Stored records
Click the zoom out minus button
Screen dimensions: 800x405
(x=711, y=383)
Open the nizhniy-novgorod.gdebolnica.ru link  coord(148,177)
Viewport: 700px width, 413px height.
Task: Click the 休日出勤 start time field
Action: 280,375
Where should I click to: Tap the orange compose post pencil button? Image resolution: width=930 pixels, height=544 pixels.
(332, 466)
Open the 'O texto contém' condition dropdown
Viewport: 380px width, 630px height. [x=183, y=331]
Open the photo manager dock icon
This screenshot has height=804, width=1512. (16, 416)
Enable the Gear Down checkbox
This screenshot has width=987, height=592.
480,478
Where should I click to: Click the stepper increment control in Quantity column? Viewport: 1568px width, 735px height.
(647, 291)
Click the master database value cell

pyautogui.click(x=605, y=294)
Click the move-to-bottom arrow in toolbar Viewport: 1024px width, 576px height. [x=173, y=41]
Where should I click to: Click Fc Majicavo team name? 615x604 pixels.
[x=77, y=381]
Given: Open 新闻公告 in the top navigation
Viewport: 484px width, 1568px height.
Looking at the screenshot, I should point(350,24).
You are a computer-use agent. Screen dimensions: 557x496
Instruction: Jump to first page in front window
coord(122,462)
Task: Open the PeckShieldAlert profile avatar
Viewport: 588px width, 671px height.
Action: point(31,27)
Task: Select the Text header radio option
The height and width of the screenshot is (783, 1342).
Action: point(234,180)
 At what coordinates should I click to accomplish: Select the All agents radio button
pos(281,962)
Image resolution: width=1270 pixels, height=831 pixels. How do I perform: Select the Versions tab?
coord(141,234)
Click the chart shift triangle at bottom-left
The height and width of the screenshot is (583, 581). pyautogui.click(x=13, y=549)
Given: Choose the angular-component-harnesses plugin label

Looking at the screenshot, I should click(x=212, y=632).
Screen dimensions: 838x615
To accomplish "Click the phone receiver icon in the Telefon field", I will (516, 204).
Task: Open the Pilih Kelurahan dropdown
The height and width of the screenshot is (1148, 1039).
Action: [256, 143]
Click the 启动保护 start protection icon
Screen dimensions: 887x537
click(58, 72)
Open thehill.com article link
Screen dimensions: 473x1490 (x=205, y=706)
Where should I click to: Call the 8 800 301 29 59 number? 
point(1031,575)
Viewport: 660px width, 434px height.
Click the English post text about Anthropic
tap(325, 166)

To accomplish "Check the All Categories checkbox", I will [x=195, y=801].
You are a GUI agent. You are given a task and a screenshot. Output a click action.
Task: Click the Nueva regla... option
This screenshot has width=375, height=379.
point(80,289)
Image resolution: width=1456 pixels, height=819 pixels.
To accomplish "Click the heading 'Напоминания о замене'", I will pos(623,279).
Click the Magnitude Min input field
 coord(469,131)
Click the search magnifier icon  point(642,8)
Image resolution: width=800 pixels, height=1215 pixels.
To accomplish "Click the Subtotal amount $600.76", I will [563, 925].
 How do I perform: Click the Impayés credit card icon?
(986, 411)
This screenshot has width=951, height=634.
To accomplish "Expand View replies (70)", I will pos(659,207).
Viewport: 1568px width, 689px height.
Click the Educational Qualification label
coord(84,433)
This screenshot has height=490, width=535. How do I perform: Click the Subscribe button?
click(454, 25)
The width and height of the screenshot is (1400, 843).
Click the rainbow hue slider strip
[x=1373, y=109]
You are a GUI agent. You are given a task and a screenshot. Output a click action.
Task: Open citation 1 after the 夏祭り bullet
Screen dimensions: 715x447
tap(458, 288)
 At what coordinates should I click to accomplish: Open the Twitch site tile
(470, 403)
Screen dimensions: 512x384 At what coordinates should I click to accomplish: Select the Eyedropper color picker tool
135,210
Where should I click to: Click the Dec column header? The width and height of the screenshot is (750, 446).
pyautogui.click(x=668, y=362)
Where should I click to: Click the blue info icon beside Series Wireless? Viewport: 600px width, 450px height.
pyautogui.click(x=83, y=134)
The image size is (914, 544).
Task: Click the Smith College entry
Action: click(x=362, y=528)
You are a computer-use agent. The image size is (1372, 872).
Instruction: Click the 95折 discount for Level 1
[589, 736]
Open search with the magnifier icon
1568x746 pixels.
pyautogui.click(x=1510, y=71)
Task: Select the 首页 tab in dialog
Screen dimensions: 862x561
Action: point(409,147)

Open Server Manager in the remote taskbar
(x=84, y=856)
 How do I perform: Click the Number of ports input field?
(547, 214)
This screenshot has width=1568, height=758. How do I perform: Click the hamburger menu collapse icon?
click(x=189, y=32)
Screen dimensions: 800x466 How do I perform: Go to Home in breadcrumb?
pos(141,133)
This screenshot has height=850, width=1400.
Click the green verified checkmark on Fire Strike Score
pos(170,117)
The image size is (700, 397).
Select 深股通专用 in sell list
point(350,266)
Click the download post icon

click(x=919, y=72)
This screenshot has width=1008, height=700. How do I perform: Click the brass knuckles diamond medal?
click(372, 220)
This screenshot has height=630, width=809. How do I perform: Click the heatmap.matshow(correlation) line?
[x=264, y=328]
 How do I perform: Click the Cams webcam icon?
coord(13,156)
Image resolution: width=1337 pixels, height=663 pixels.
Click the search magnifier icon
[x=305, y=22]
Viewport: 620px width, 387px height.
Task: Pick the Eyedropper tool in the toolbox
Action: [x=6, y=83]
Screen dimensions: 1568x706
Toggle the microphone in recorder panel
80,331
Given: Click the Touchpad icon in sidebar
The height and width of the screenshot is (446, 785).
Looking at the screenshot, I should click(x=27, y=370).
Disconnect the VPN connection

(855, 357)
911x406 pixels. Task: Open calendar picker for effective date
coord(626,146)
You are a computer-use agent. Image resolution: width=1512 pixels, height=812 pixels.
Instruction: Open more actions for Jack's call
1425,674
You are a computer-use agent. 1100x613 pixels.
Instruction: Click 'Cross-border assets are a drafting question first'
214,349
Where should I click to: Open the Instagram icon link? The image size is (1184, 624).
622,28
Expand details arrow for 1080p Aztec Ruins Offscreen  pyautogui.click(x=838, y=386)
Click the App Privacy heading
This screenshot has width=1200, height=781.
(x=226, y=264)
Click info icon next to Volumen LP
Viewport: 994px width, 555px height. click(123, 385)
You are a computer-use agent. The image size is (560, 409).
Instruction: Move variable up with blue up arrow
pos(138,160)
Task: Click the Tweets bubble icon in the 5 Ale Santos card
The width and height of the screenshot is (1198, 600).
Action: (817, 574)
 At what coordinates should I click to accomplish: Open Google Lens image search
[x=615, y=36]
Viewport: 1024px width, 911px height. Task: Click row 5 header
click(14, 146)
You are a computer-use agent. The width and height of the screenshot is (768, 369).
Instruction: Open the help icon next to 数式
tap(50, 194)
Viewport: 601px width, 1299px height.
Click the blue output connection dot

#### WHAT IS EXPECTED:
Copy the records. Each line should match exactly.

#### REPLY TO THE TASK:
Click the zoom out minus button
Screen dimensions: 800x405
(x=711, y=383)
Open the nizhniy-novgorod.gdebolnica.ru link  coord(148,177)
Viewport: 700px width, 413px height.
Task: Click the 休日出勤 start time field
Action: 280,375
Where should I click to: Tap the orange compose post pencil button? Image resolution: width=930 pixels, height=544 pixels.
(332, 466)
Open the 'O texto contém' condition dropdown
Viewport: 380px width, 630px height. [x=183, y=331]
Open the photo manager dock icon
This screenshot has height=804, width=1512. (16, 416)
Enable the Gear Down checkbox
This screenshot has width=987, height=592.
480,478
Where should I click to: Click the stepper increment control in Quantity column? Viewport: 1568px width, 735px height.
(647, 291)
Click the master database value cell

pyautogui.click(x=605, y=294)
Click the move-to-bottom arrow in toolbar Viewport: 1024px width, 576px height. [x=173, y=41]
Where should I click to: Click Fc Majicavo team name? 615x604 pixels.
[x=77, y=381]
Given: Open 新闻公告 in the top navigation
Viewport: 484px width, 1568px height.
Looking at the screenshot, I should point(350,24).
You are a computer-use agent. Screen dimensions: 557x496
Instruction: Jump to first page in front window
coord(122,462)
Task: Open the PeckShieldAlert profile avatar
Viewport: 588px width, 671px height.
Action: point(31,27)
Task: Select the Text header radio option
The height and width of the screenshot is (783, 1342).
Action: point(234,180)
 At what coordinates should I click to accomplish: Select the All agents radio button
pos(281,962)
Image resolution: width=1270 pixels, height=831 pixels. How do I perform: Select the Versions tab?
coord(141,234)
Click the chart shift triangle at bottom-left
The height and width of the screenshot is (583, 581). pyautogui.click(x=13, y=549)
Given: Choose the angular-component-harnesses plugin label

Looking at the screenshot, I should click(x=212, y=632).
Screen dimensions: 838x615
To accomplish "Click the phone receiver icon in the Telefon field", I will (516, 204).
Task: Open the Pilih Kelurahan dropdown
The height and width of the screenshot is (1148, 1039).
Action: [256, 143]
Click the 启动保护 start protection icon
Screen dimensions: 887x537
click(58, 72)
Open thehill.com article link
Screen dimensions: 473x1490 (x=205, y=706)
Where should I click to: Call the 8 800 301 29 59 number? 
point(1031,575)
Viewport: 660px width, 434px height.
Click the English post text about Anthropic
tap(325, 166)

To accomplish "Check the All Categories checkbox", I will [x=195, y=801].
You are a GUI agent. You are given a task and a screenshot. Output a click action.
Task: Click the Nueva regla... option
This screenshot has width=375, height=379.
point(80,289)
Image resolution: width=1456 pixels, height=819 pixels.
To accomplish "Click the heading 'Напоминания о замене'", I will pos(623,279).
Click the Magnitude Min input field
 coord(469,131)
Click the search magnifier icon  point(642,8)
Image resolution: width=800 pixels, height=1215 pixels.
To accomplish "Click the Subtotal amount $600.76", I will [563, 925].
 How do I perform: Click the Impayés credit card icon?
(986, 411)
This screenshot has width=951, height=634.
To accomplish "Expand View replies (70)", I will pos(659,207).
Viewport: 1568px width, 689px height.
Click the Educational Qualification label
coord(84,433)
This screenshot has height=490, width=535. How do I perform: Click the Subscribe button?
click(454, 25)
The width and height of the screenshot is (1400, 843).
Click the rainbow hue slider strip
[x=1373, y=109]
You are a GUI agent. You are given a task and a screenshot. Output a click action.
Task: Open citation 1 after the 夏祭り bullet
Screen dimensions: 715x447
tap(458, 288)
 At what coordinates should I click to accomplish: Open the Twitch site tile
(470, 403)
Screen dimensions: 512x384 At what coordinates should I click to accomplish: Select the Eyedropper color picker tool
135,210
Where should I click to: Click the Dec column header? The width and height of the screenshot is (750, 446).
pyautogui.click(x=668, y=362)
Where should I click to: Click the blue info icon beside Series Wireless? Viewport: 600px width, 450px height.
pyautogui.click(x=83, y=134)
The image size is (914, 544).
Task: Click the Smith College entry
Action: click(x=362, y=528)
You are a computer-use agent. The image size is (1372, 872).
Instruction: Click the 95折 discount for Level 1
[589, 736]
Open search with the magnifier icon
1568x746 pixels.
pyautogui.click(x=1510, y=71)
Task: Select the 首页 tab in dialog
Screen dimensions: 862x561
Action: point(409,147)

Open Server Manager in the remote taskbar
(x=84, y=856)
 How do I perform: Click the Number of ports input field?
(547, 214)
This screenshot has width=1568, height=758. How do I perform: Click the hamburger menu collapse icon?
click(x=189, y=32)
Screen dimensions: 800x466 How do I perform: Go to Home in breadcrumb?
pos(141,133)
This screenshot has height=850, width=1400.
Click the green verified checkmark on Fire Strike Score
pos(170,117)
The image size is (700, 397).
Select 深股通专用 in sell list
point(350,266)
Click the download post icon

click(x=919, y=72)
This screenshot has width=1008, height=700. How do I perform: Click the brass knuckles diamond medal?
click(372, 220)
This screenshot has height=630, width=809. How do I perform: Click the heatmap.matshow(correlation) line?
[x=264, y=328]
 How do I perform: Click the Cams webcam icon?
coord(13,156)
Image resolution: width=1337 pixels, height=663 pixels.
Click the search magnifier icon
[x=305, y=22]
Viewport: 620px width, 387px height.
Task: Pick the Eyedropper tool in the toolbox
Action: [x=6, y=83]
Screen dimensions: 1568x706
Toggle the microphone in recorder panel
80,331
Given: Click the Touchpad icon in sidebar
The height and width of the screenshot is (446, 785).
Looking at the screenshot, I should click(x=27, y=370).
Disconnect the VPN connection

(855, 357)
911x406 pixels. Task: Open calendar picker for effective date
coord(626,146)
You are a computer-use agent. Image resolution: width=1512 pixels, height=812 pixels.
Instruction: Open more actions for Jack's call
1425,674
You are a computer-use agent. 1100x613 pixels.
Instruction: Click 'Cross-border assets are a drafting question first'
214,349
Where should I click to: Open the Instagram icon link? The image size is (1184, 624).
622,28
Expand details arrow for 1080p Aztec Ruins Offscreen  pyautogui.click(x=838, y=386)
Click the App Privacy heading
This screenshot has width=1200, height=781.
(x=226, y=264)
Click info icon next to Volumen LP
Viewport: 994px width, 555px height. click(123, 385)
You are a computer-use agent. The image size is (560, 409).
Instruction: Move variable up with blue up arrow
pos(138,160)
Task: Click the Tweets bubble icon in the 5 Ale Santos card
The width and height of the screenshot is (1198, 600).
Action: (817, 574)
 At what coordinates should I click to accomplish: Open Google Lens image search
[x=615, y=36]
Viewport: 1024px width, 911px height. Task: Click row 5 header
click(14, 146)
You are a computer-use agent. The width and height of the screenshot is (768, 369).
Instruction: Open the help icon next to 数式
tap(50, 194)
Viewport: 601px width, 1299px height.
Click the blue output connection dot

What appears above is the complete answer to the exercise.